Ludwig Von Mises decía que la inflación era como un arma de destrucción masiva. Esta afirmación guarda mucho sentido porque actúa sin previo aviso; una vez liberada, es muy difícil detenerla; no distingue entre la población afectada, aunque termina recayendo en los más pobres y desplazados, y puede dejar secuelas de largo plazo. Con una inflación viajando al 19% en términos interanuales, la escalada inflacionaria en Bolivia ha roto récords de hace 30 años. Analicemos la anatomía y prospectiva de esta crisis inflacionaria.
El primer repunte inflacionario provino del aumento de costos de producción a causa del desdoblamiento del tipo de cambio. En Bolivia tenemos varias anclas nominales, una de ellas —hasta hace poco— era el tipo de cambio cuyo valor influye en los bienes importados. Cuando la sicurí de la inflación despertó —al son del tambor de los movimientos devaluatorios— los bienes de origen extranjero comenzaron a erguirse en una fina danza envolvente. En un principio, esta inflación de costos fue muy moderada, casi imperceptible al ojo humano de los incautos consumidores que arropados por la melodiosa sinfonía no lograron percatarse cómo la sicurí los iba envolviendo centavo a centavo. A esto, los yatiris económicos le llaman inflación de bienes transables que ha superado el 25%.

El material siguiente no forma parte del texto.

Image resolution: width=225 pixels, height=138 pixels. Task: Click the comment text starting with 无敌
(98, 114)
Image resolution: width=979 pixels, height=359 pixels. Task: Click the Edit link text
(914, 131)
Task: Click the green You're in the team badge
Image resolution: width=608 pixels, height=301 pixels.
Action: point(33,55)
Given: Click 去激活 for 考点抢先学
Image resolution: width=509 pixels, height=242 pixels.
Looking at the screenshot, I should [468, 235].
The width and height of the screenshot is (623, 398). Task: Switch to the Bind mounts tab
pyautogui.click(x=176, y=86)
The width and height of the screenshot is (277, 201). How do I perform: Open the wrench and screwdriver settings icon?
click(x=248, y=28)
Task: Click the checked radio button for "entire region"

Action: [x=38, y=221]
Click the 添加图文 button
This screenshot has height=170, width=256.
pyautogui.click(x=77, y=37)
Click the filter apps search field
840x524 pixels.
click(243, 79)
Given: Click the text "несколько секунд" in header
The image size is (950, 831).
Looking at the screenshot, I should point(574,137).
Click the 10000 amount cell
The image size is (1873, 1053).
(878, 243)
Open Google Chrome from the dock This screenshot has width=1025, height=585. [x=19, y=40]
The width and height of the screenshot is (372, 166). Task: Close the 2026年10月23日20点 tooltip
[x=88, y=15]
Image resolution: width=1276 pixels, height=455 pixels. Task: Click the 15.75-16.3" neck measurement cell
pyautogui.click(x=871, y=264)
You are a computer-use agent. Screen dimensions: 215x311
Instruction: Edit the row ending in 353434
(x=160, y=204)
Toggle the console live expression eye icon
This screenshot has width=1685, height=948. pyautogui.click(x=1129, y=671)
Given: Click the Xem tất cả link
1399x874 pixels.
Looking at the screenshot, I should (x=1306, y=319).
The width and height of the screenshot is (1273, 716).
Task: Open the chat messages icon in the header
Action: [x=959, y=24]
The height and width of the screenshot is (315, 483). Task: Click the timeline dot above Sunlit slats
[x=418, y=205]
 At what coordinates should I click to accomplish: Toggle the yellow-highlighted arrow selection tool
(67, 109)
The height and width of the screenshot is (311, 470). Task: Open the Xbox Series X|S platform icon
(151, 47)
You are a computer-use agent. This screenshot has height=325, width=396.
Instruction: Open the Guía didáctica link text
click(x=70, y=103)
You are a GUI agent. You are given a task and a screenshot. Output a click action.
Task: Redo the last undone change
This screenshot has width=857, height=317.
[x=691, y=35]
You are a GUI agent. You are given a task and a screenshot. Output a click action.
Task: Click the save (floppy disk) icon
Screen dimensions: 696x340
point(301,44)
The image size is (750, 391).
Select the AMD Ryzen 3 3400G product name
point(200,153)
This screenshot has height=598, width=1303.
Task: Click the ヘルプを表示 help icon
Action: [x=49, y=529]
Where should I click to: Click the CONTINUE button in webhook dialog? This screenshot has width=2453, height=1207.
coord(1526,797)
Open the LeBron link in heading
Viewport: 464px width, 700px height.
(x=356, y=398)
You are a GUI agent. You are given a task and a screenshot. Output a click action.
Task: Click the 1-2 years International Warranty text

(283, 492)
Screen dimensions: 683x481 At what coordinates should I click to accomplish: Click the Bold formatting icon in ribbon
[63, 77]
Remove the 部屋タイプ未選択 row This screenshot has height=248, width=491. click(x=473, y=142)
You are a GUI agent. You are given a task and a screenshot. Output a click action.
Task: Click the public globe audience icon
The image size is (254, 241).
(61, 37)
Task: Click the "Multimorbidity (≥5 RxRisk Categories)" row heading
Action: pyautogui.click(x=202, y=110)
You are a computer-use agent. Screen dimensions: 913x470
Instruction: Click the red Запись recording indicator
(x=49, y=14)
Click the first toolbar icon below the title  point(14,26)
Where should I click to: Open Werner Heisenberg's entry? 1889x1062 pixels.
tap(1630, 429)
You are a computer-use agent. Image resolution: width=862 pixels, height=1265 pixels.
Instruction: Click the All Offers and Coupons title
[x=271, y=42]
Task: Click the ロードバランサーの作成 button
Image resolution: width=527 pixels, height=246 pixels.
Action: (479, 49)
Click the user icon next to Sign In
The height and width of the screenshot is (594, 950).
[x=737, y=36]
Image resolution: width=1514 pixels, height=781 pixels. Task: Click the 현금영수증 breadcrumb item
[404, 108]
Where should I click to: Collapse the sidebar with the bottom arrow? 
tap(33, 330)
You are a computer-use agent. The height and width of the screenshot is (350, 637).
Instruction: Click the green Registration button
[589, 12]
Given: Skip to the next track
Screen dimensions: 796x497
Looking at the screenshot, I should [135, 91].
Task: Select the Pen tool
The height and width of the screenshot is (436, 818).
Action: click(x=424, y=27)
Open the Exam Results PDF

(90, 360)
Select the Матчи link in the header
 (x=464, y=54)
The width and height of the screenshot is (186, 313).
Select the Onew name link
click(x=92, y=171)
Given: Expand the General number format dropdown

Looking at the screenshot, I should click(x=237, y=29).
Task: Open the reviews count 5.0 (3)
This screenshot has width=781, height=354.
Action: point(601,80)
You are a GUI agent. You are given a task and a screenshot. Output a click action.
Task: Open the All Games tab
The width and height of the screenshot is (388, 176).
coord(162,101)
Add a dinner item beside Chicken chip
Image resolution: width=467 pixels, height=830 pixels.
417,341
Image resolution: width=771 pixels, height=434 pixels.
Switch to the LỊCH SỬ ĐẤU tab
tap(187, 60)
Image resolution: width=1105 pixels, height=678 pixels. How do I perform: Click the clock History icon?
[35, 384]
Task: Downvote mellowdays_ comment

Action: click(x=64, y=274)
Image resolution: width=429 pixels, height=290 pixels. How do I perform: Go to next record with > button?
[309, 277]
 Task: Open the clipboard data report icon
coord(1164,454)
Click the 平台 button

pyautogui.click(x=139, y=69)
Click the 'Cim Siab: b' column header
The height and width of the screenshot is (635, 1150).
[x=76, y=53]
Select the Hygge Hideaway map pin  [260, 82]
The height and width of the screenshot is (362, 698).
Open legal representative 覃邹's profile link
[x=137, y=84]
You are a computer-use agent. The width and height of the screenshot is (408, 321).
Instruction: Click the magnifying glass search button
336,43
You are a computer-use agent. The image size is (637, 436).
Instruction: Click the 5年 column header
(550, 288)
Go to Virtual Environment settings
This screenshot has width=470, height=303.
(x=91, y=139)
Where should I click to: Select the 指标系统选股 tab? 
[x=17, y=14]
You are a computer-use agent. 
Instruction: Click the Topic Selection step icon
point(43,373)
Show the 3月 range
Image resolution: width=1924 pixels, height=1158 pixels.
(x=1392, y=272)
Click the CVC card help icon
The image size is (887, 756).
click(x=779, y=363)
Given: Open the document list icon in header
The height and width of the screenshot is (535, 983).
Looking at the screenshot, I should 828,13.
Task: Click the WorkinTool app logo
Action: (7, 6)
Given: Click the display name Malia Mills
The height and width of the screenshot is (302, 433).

Luego de la danza del dólar, le siguió el desfile de los precios relativos. Después de que los precios de los bienes importados subieron, le siguió el de los bienes nacionales con dependencia a la importación en su estructura de costos y que luego trasladaron su costo a los compradores. Durante el primer año de alta inflación, las alzas provocadas por la sicuri inflacionaria fueron disimuladas por anuncios de cambios de temporada y bajo la promesa de que todo volvería a la normalidad. Otros rubros de bienes no transables, como los servicios, no mostraban alzas importantes, lo que mantenía viva la esperanza. Sin embargo, a medida que la brecha entre el dólar paralelo y el oficial continúo ampliándose, el traspaso del costo a los bienes finales fue en aumento, difuminándose en todos los precios relativos de la economía. En términos agregados, por dólar que sube en 1% la inflación se eleva en 0,15%.
La economía ha ingresado en una tercera fase de inercia inflacionaria. La inercia ocurre producto de los mecanismos del reajuste de salarios a los precios y del surgimiento de expectativas inflacionarias primas lejanas de las expectativas devaluatorias y otros factores inerciales que arrastraron a la población a acumular productos, validando así precios más altos, generando escasez y contribuyendo al fenómeno especulativo que ya no es solamente de dólares sino de artículos de primera necesidad. El incremento salarial financiado con creación de dinero primario está reforzando esta sinfonía de precios alcistas. El Banco Central, otrora guardián de la estabilidad de la moneda —según establece la CPE—, ha perdido el control de la política cambiaria y va camino a perder el control de la política monetaria.
La inflación es profundamente regresiva, pues tres de los cinco quintiles de ingresos destinan más del 70% de su ingreso al consumo de alimentos. El descontrol de precios ha debilitado en cerca de un quinto el valor del ingreso de los bolivianos. El problema no termina con la crisis inflacionaria, sino que da lugar a otra, la de inseguridad alimentaria. Ello ocurre cuando la población no accede a alimentos seguros, nutritivos, en cantidades adecuadas para llevar una vida saludable. El lema nacional de “país con ingresos bajos, pero con alimentos baratos” parece desvanecerse. La inflación de alimentos alcanzó 24%, la de alimentos agropecuarios 30% y la de procesados 20%.
Un reciente informe de la ONU da cuenta de estos riesgos. La combinación de alta inflación sumada a la limitada capacidad de importación por la escasez de dólares nos vuelve vulnerables frente a shocks climáticos, pues la merma de producción nacional no podría ser compensada por alimentos importados debido a la escasez de divisas. Pero más peligrosos aún son los efectos de largo plazo. Bolivia está rankeada entre los países con mayor desnutrición infantil. Una mala alimentación en niños menores de 5 años podría dejar secuelas en la productividad de las próximas décadas.
Estamos entrando en una crisis inflacionaria que ocurre cuando se produce un aumento descontrolado y sostenido de precios que provoca a su vez una pérdida aguda en los ingresos nominales de la población, distorsiona la actividad económica y genera inestabilidad social y política. Es importante aclarar que crisis inflacionaria no es sinónimo de hiperinflación. La hiperinflación es una fase avanzada de la crisis inflacionaria. Es esencial corregir los desajustes macroeconómicos de forma urgente para no perder los logros sociales acumulados en más de una década anterior.
Omar Rilver Velasco
es habitante del Kollasuyo, Yatiri económico y promotor del Vivir Bien.